Just Below The Surface
This past weekend I was visiting my father on Union Street in Schenectady, New York. He mentioned a memory he had when the woman saved me from drowning when we were renting a camp near Lake Luzern in the Adirondacks.
I was about ten years old then and I told Dad the story from my perspective. How I remember losing my footing on the ground beneath me and grabbing for my cousin Cathy who was standing in the water beside me. She pushed me away each time I reached out to her for help. I remember trying to grab her arm to remain above water, but each time she shoved me away.
After a minute or so of flailing about, after reaching out ad only getting the surface of the water to hold on to, I let go and remember peacefully realizing I was going to die. The initial panic gave way to some kind of inner peace, a connection to a knowing the next part was to down. I was totally submerged and it was dark, I couldn’t see a thing.

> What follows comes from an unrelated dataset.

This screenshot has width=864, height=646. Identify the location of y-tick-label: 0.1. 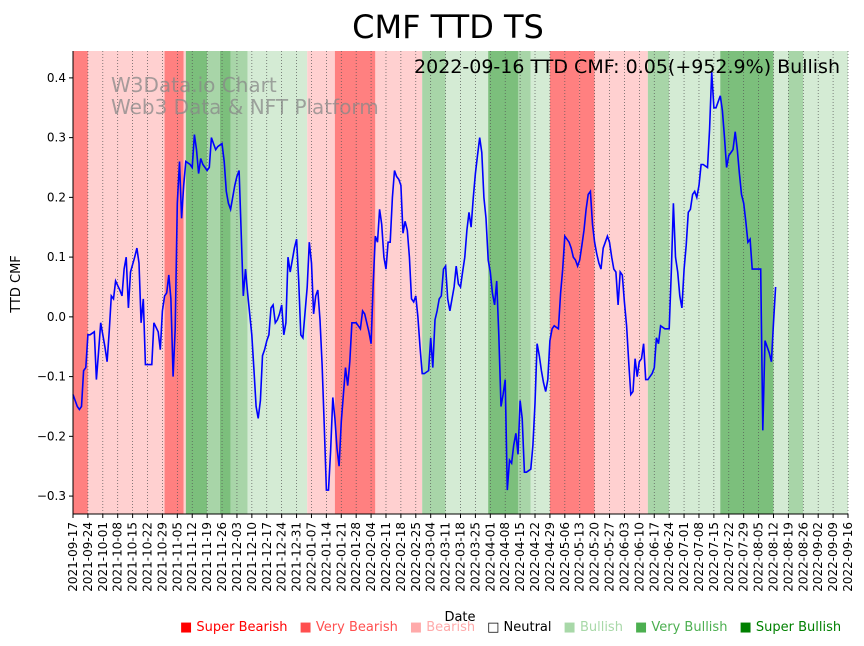
(56, 257).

I was letting go nonetheless.
All at once I felt myself being swept up to the surface. Somehow in the crowded scene of kids swimming in this section of Sacandaga Lake, that would make it extremely difficult to see who was who out in the water from the lakes’ edge, a woman who had been relaxing on her blanket had see everything that was going on. She was a heavyset woman yet she effortlessly sprinted from her place of rest to the water and swam to the very spot where I was drowning. She saw what no one else had paid attention to, a young child grasping for life just below the surface. Keeping her eye on the place where I had slipped under the surface where I easily could’ve lost my life, she dove into the water and down into the darkness where I was sinking and raised me up. As she swam with the swiftness and precision of a lifeguard to the shore, she had my head safely above the water nestled in the crook of her elbow. I had not fought her at any point of the journey to the shore. I was only realizing I was breathing and that I was going to live.

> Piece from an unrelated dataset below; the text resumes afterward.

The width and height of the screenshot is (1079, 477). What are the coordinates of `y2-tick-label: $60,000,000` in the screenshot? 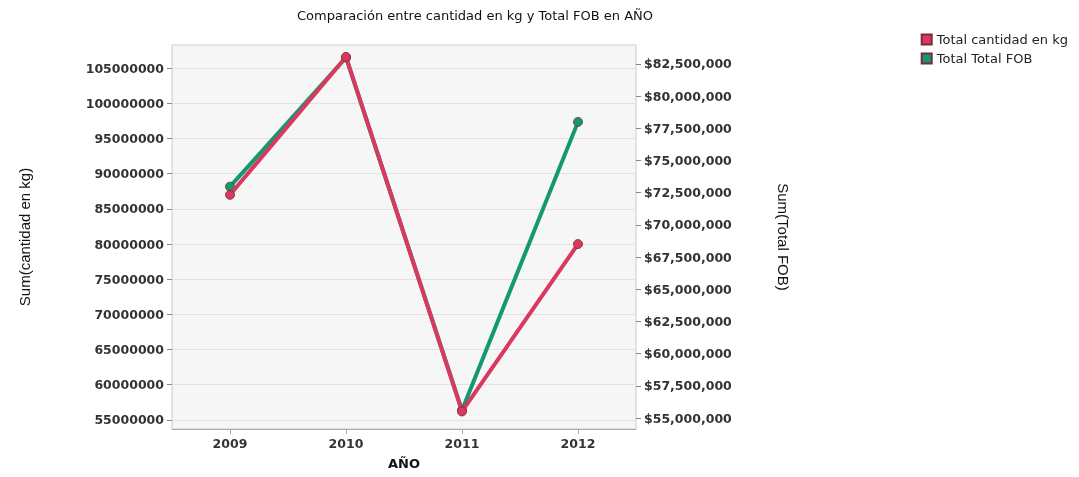 It's located at (688, 354).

Now, all of the adults and smaller kids on the beach watched in horror as they battled with their own guilt that a stranger was the one to be watching all the time. I was breathing now and no longer struggled. The woman moved like an angel to softly place m on the beach where the adults mow gathered. I’m sure they all must’ve given her thanks and praise. I don ‘t remember that, I do remember this woman had done a great thing and I, looking at her, knew it. This woman, who had seen me and saved my life, silently gathered her things and walked home.
Neither my father nor I remember her name or who she was. We had often seen her on the beach keeping to herself. Now, for me, she was legend. Dad said the incident remained in his memory as well where his not paying attention nearly cost him a life.